The Astoria Performing Arts Center will kick off “Raisin” at the Good Shepherd United Methodist Church on Crescent Street tonight. The play will run through May 27 with shows on Thursdays and Fridays at 8 p.m. and on Saturdays at 2 p.m. and 8 p.m.

A musical adaptation of Lorraine Hansberry and Robert Nemiroff’s novel “A Raisin in the Sun,” the play examines human adaptation to change and intra-family relationships amid racial prejudice in segregated Chicago in 1951. It debuted on Broadway in 1973 and had a 847-show run while amassing two Tony Awards and seven additional Tony nominations. A national tour followed, but “Raisin” never returned to New York City — until now.

The plot is rife with conflict. Siblings Walter and Beneatha and their matriarchal mother, Lena, receive an insurance payout. Walter, who has a wife and a young son, makes a modest living as a limousine driver.

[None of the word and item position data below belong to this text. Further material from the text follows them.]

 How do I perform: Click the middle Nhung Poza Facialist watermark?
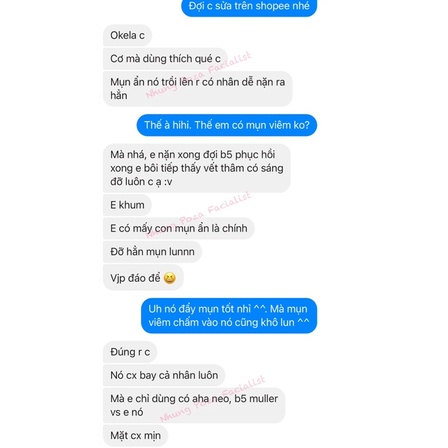coord(199,215)
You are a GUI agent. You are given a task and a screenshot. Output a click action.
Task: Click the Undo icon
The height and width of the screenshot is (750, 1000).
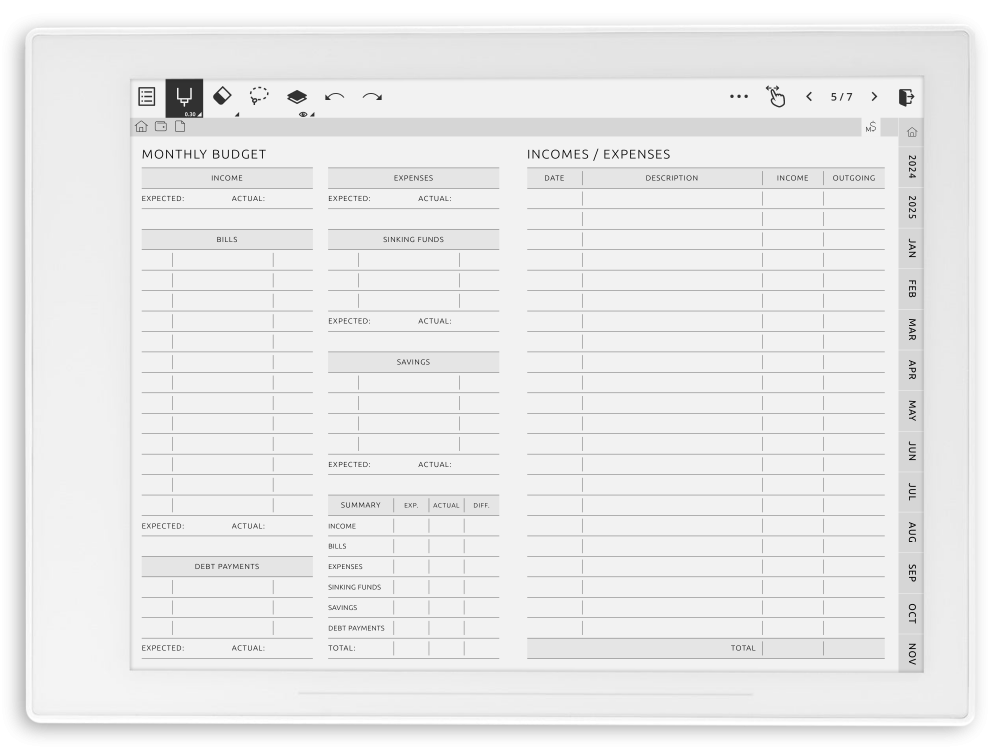(333, 96)
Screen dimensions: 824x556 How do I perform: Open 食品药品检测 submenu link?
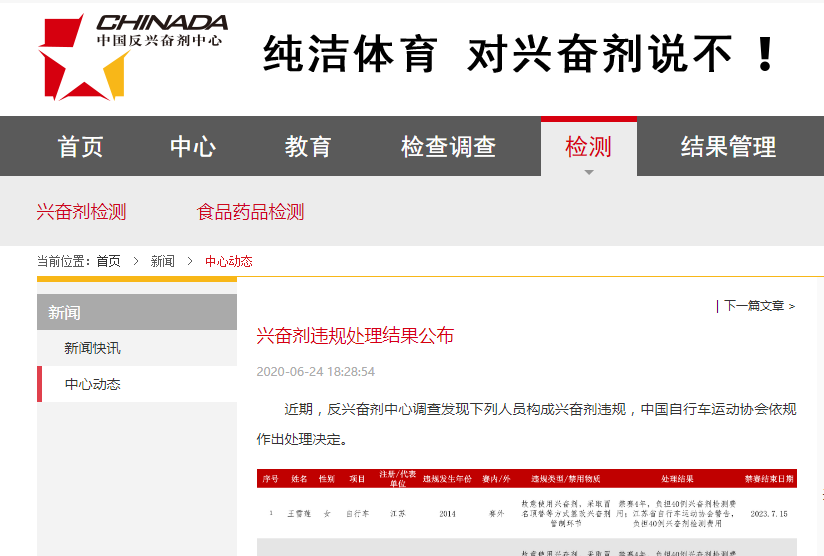tap(250, 212)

He desperately wants to become wealthy and has a “can’t miss” plan to invest in a liquor store with two street-smart acquaintances. Meanwhile, Lena is very religious and opposed to making money via the sale of alcohol. She wants to purchase a house in an all-white, middle class neighborhood and leave their two-bedroom apartment in a slum.

Lena makes a down-payment on a house first, but then she allows Walter to have the rest of the money with the stipulation that $3,000 go to Beneatha’s medical school tuition. Sub-plots then develop as one of Walter’s partners disappears with the money and a white man offers to buy the family’s home at an elevated price. At the same time, Beneatha does some soul-searching as she develops one relationship with a wealthy, educated, assimilated black man and another with a Nigerian immigrant who is extremely proud of his African heritage.

The drama features a pulsing score tinged with elements of jazz, gospel, and blues composed by Judd Woldin, who went on to become the pianist at Windows on the World. Robert Brittan wrote the lyrics, which intensify the narrative and mock the time’s covert racism. For example, one song repeats the line “We are so polite…We don’t ride at night.”

General tickets cost $18 each, but students and seniors pay $12.